I have basically the same view of money that I do of race and class and so on. I think our psychology requires that we socially mark ourselves in various ways (either literally or conventionally) in order to coordinate a division of labor, and we look for ways of making this marking process easier. Skin color can be a convenient tool for doing that if you're trying to control a large population with mostly agrarian technologies, especially when no one is around to stop you for being a complete oblivious asshole; hence racism in both its interpersonal and institutional varieties. But in just about every other way race is a terrible tool for organizing a division of labor because it tracks almost nothing of value. It's merely a labeling technique.

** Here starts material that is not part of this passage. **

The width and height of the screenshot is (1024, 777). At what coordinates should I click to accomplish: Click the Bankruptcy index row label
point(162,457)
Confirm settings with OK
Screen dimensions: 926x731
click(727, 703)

I don't see any reason why that particular labeling technique becomes any more potent in Strangecoinworld, especially when so many other, useful labeling techniques are available that don't rest on the same old entrenched political divides. Again, those divides don't go away, but I see no real reason for thinking they become dramatically worse. Maybe new divides arise in Strangecoinworld that are much worse, but that's yet to be seen, but I'm not terribly worried that racism is becoming a bigger problem than it was in the past. Entirely apart from Strangecoin, that's not the direction culture is headed. 

That's not a sufficient answer, of course, but perhaps it says a little more about where I'm coming from.